● **PAGE TEXT**:
+ + +

Guy Bacos @ Fri 08 Mar said:


> We will never see great composers again, everything changed, technology made everything so simple for our brains, we hardly need to use it anymore to write music. How can one develop his craft???
> 
> Nobody today comes to the heel of Debussy, Ravel, Rachmaninov, or Gershwin. We will never see that level of writing and originality again. I know this is debatable, so don't get a heart attack.  But that's me, and I bet the top 10 film composers of today would admit that themselves.



At least John Williams agrees with you, AND Spielberg: When Spielberg asked JW to compose the music for Schindler's list, JW allegedly replied: "You need a better composer than I am for this film." To which Spielberg responded, "I know. But they're all dead!" ( http://en.wikipedia.org/wiki/Schindler%27s_List#Music )

JW being mostly a non-tech composer, it appears there's more than just the technology to blame. Food for thought.


----------



## Leosc

Guy Bacos @ Thu Mar 07 said:


> The craft is gone for good. We will never see great composers again...



Oh Guy. Reading that makes my heart bleed.


----------



## Daryl

I think that you're sort of missing the point. By its very nature film music can't be great music. If it was, the film would be at best an irrelevance. Therefore you are looking in the wrong place if you expect to find great music. A great composer is unlikely to be satisfied by working to film for very long.

Then comes the problem with getting concert music performed. It is not only expensive, but with budgets dwindling, it is very difficult for a concert promoter to justify new music in their programmes.

D


----------



## Goran

Daryl @ Fri Mar 08 said:


> Then comes the problem with getting concert music performed. It is not only expensive, but with budgets dwindling, it is very difficult for a concert promoter to justify new music in their programmes.



This is a major problem for a great majority of composers writing concert music for larger ensembles today. Most of their pieces, no matter how good they may be, will never see the light of the day, at least not in any time coming...

+ + +

● **RECORDED INFORMATION**:
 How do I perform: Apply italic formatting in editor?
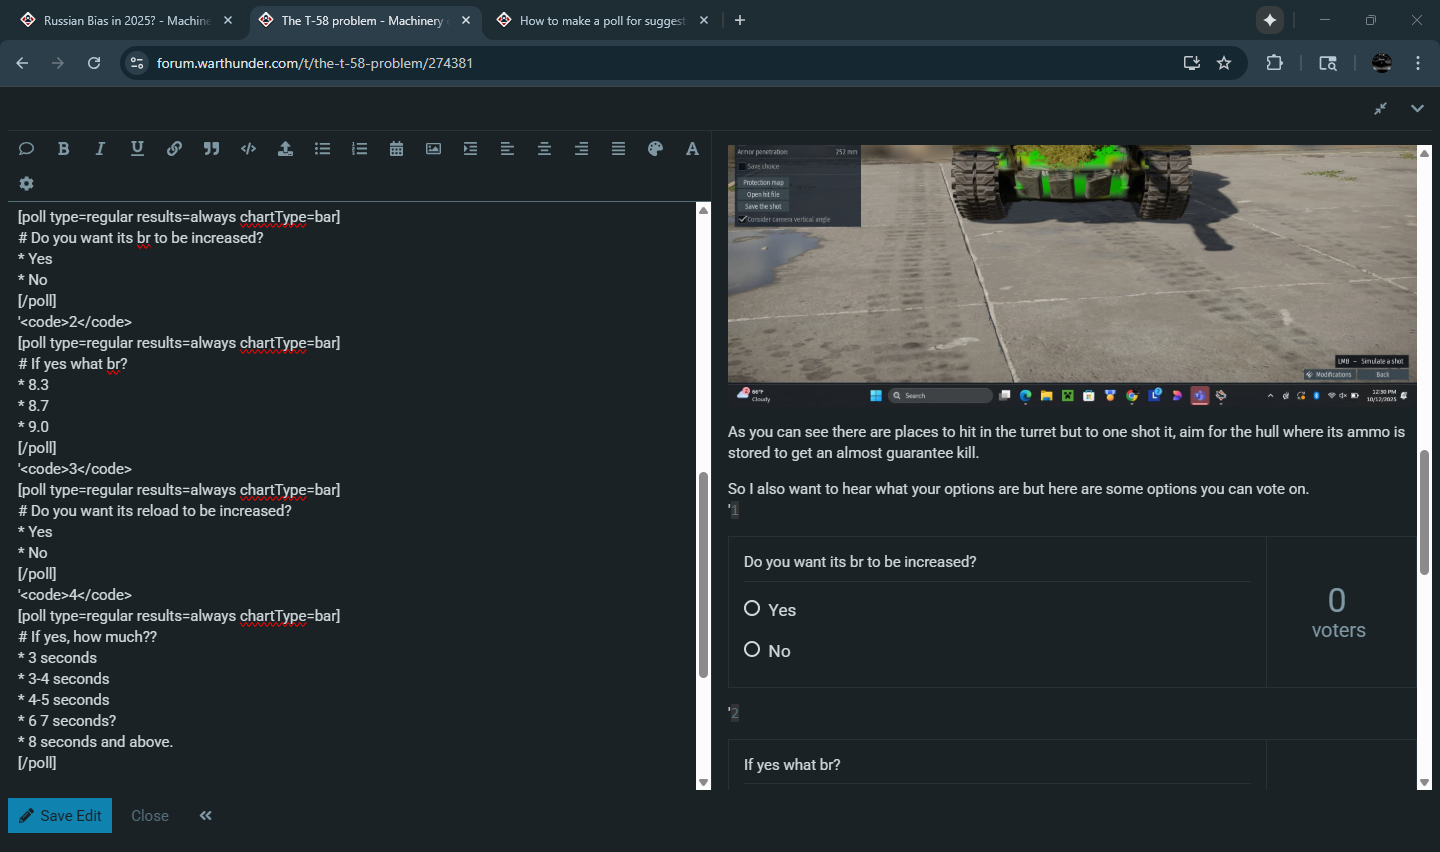(x=100, y=149)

+ + +

● **WRITTEN PROBLEM 1**:
List every composer named in the forum discussion about great composers.
● **WRITTEN PROBLEM 2**:
Write the next part of the forum discussion about great composers, starting after its final post.
The material has no connection to the forum discussion about great composers.

● **EXERCISE RESPONSE 1**:
Debussy, Ravel, Rachmaninov, Gershwin, John Williams

● **EXERCISE RESPONSE 2**:
----------



## Waywyn

Arbee @ Fri Mar 08 said:


> When I was in music professionally during mostly the 1980's, there was no Internet to give me the vast wealth of knowledge I now have access to, and there were no cheap home studios capable of producing anything like we have available now. You really had to write in your head or at the piano and hope like hell you got it right before walking into the studio or on stage.
> 
> So, with all that is available to us these days I'd expect to be hearing the most incredible music ever written. Where is it? Or is it there and I'm not connecting with it? If it's not there, why not, what possible excuse do we have for not blowing our forefathers completely out of the water? Or has music peaked/plateaud in terms of the public's interest with all the other media forms now available?
> 
> Just imagine, once upon a time you couldn't hear any music unless someone was actually there playing it for you >8o
> 
> o[])
> 
> Thanks
> 
> .



I think the problem here (at least to 50%) is our selective cognition, because the great music is still here. The other 50% is, that there are much more possibilities to compose and share your music with the world than it has been before (so one has more problems "finding" it).

If you believe it or not, want to accept it or not, but music simply behaves like evolution. It adapts to the people as people adapt to the environment as our environment adapts to the solar system and universe ... this is not ment to be philosophical or anything, it is just a fact.

If people "whine" about music, it is simply a sign that they are not open enough the appreciate the new stuff. They simply lock down, denying to experience the unknown/unfamiliar!

You could "whine" the same about no more horses and carriages. Damn, it looks so beautiful! Every time I see one my mouth is just open and I think: This is how it looked like on the streets a few hundred years ago ... and today? Thos weird iron things with four wheels, is that it? Really?

This is the future, this is the unknown, this is life, accept it, make the best out of it and be a happy person, or slowly sink down in whining about how everything has been better in the past!


----------



## germancomponist

An interesting read about pop music I found last year:

“We found evidence of a progressive homogenization of the musical discourse. In particular, we obtained numerical indicators that the diversity of transitions between note combinations – roughly speaking chords plus melodies – has consistently diminished in the last 50 years.”

Link: http://www.reuters.com/article/2012/07/26/us-science-music-idUSBRE86P0R820120726

And yes, I agree with what they have found out!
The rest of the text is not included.